• EXTRACT PROVIDED:
▼▼▼

Not just the volcanically hot Latina actress, María was also the painterly muse to the likes of Leonora Carrington, Remedios Varo and Frida Kahlo’s beau, Diego Riviera amongst others. The fashion industry also claimed her as their sweetheart. In 1984, she was named one of the best dressed women in the world by the Italian Chamber of Fashion and the French Federation of Couture. Widely considered “the most beautiful face in the history of Mexican cinema”, her beauty was indeed unrivalled – that inimitable raised right eyebrow and beauty mark, the smouldering dark eyes, flowing glossy black locks, pouting full lips and irresistible hourglass figure – no creative eye could resist.

▲▲▲

• RECORD SET:
▼▼▼

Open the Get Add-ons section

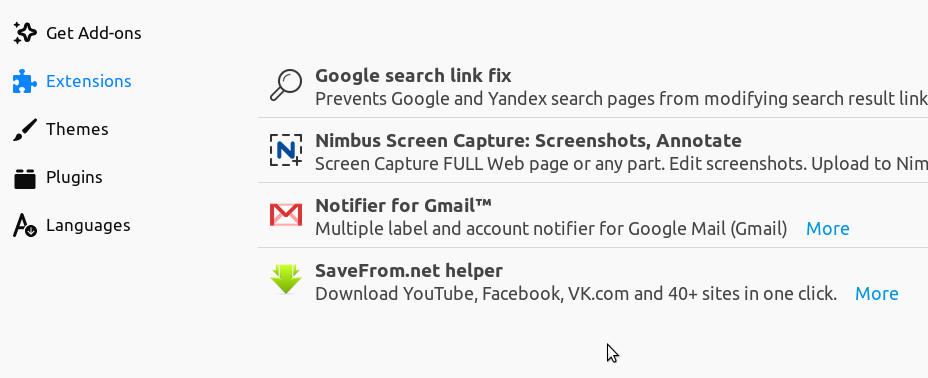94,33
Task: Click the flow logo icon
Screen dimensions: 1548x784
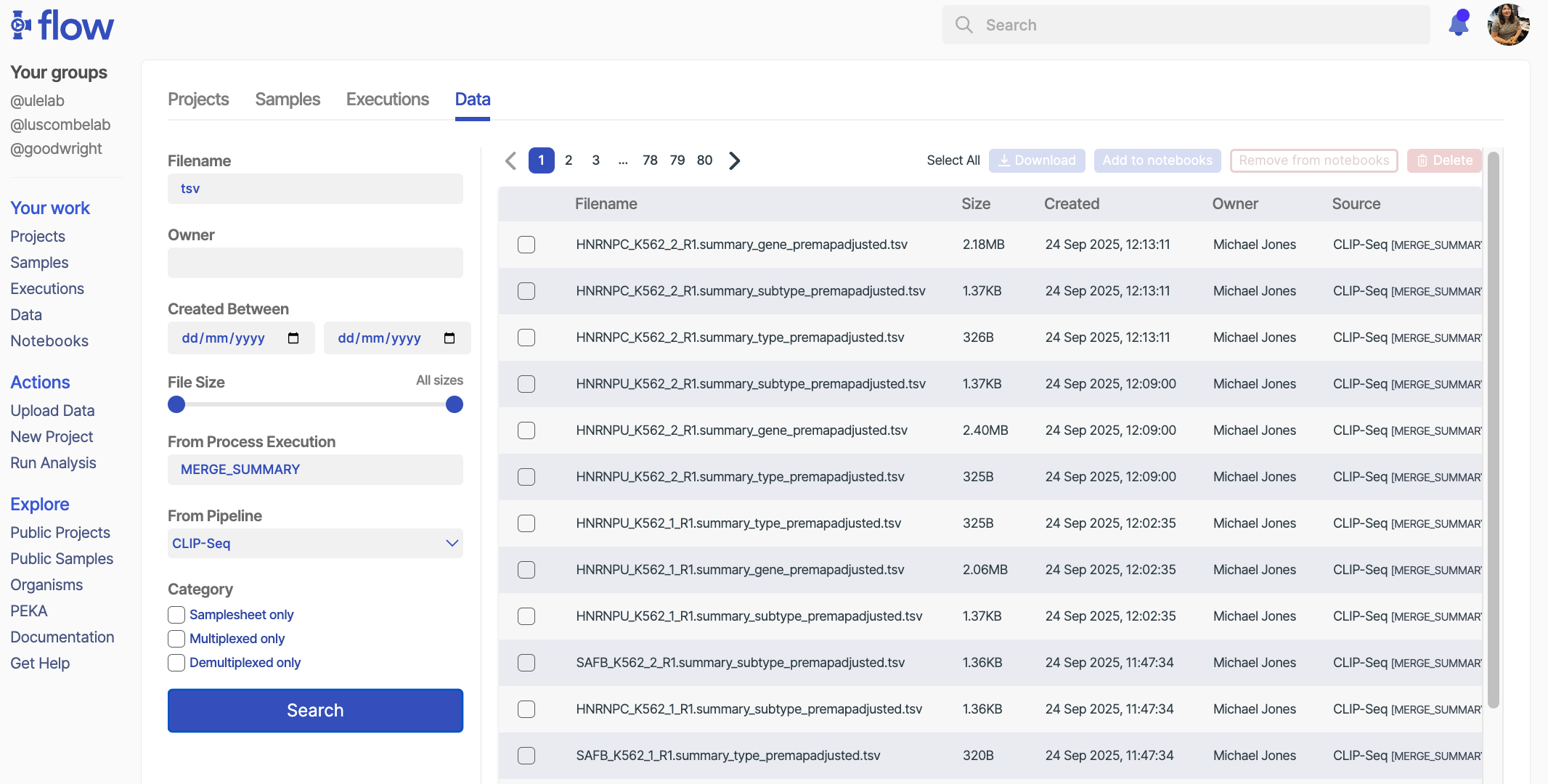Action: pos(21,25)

▲▲▲

• EXERCISES TO COMPLETE:
a - Quote the excerpt about María from "Not just the" up to and including "eye could resist.".
b - According to the excerpt about María, which two organizations named her one of the best dressed women in the world in 1984?
The records were drawn from a different source than the text.

• RESPONSES FOR EACH TASK:
a -
Not just the volcanically hot Latina actress, María was also the painterly muse to the likes of Leonora Carrington, Remedios Varo and Frida Kahlo’s beau, Diego Riviera amongst others. The fashion industry also claimed her as their sweetheart. In 1984, she was named one of the best dressed women in the world by the Italian Chamber of Fashion and the French Federation of Couture. Widely considered “the most beautiful face in the history of Mexican cinema”, her beauty was indeed unrivalled – that inimitable raised right eyebrow and beauty mark, the smouldering dark eyes, flowing glossy black locks, pouting full lips and irresistible hourglass figure – no creative eye could resist.

b - The Italian Chamber of Fashion and the French Federation of Couture.